TASK STATEMENT: Please show each line of the records below that contains the word "perform". Case matters.

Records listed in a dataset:
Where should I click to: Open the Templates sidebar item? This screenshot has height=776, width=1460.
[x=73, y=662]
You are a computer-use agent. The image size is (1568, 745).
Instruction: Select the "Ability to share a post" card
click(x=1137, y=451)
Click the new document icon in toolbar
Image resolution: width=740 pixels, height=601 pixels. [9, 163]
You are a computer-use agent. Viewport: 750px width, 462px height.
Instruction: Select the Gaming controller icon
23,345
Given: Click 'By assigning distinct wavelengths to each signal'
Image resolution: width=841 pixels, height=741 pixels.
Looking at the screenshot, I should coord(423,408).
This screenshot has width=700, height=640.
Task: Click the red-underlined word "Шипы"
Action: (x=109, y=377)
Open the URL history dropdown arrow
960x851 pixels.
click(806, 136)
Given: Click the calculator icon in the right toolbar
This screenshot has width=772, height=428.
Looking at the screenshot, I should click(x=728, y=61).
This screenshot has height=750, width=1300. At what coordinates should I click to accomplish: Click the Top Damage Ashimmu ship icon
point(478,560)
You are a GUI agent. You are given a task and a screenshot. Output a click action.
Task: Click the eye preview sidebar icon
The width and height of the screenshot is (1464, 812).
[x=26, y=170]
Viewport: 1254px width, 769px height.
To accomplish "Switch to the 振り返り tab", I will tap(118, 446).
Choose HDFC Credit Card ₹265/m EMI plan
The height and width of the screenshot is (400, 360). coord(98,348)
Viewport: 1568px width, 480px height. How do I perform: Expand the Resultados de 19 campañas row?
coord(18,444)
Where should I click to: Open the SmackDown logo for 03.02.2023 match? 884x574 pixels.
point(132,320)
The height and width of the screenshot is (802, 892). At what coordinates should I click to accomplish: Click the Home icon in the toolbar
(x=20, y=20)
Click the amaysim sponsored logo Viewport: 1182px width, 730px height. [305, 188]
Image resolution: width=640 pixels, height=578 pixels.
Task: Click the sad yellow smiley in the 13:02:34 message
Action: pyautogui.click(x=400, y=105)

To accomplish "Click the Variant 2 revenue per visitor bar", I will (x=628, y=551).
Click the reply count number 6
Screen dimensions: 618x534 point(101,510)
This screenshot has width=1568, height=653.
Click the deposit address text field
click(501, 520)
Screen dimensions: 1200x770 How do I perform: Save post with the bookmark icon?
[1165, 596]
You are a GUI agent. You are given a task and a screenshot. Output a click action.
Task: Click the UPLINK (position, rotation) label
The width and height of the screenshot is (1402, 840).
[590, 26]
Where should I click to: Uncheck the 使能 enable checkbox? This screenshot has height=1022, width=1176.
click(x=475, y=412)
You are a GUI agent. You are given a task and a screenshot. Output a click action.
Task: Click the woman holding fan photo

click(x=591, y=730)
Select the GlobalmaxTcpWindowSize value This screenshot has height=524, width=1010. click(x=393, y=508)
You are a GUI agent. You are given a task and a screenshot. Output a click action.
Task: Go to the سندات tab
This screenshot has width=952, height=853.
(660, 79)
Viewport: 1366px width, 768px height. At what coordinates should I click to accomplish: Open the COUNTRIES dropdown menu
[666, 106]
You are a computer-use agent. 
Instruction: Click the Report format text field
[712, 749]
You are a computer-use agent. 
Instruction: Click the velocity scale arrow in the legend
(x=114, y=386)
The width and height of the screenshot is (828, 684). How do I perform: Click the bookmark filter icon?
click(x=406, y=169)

ANSWER TO THIS TASK:
Viewport: 1568px width, 480px height. How do I perform: Expand the Resultados de 19 campañas row?
Screen dimensions: 1200x770 How do I perform: Save post with the bookmark icon?
The width and height of the screenshot is (828, 684). How do I perform: Click the bookmark filter icon?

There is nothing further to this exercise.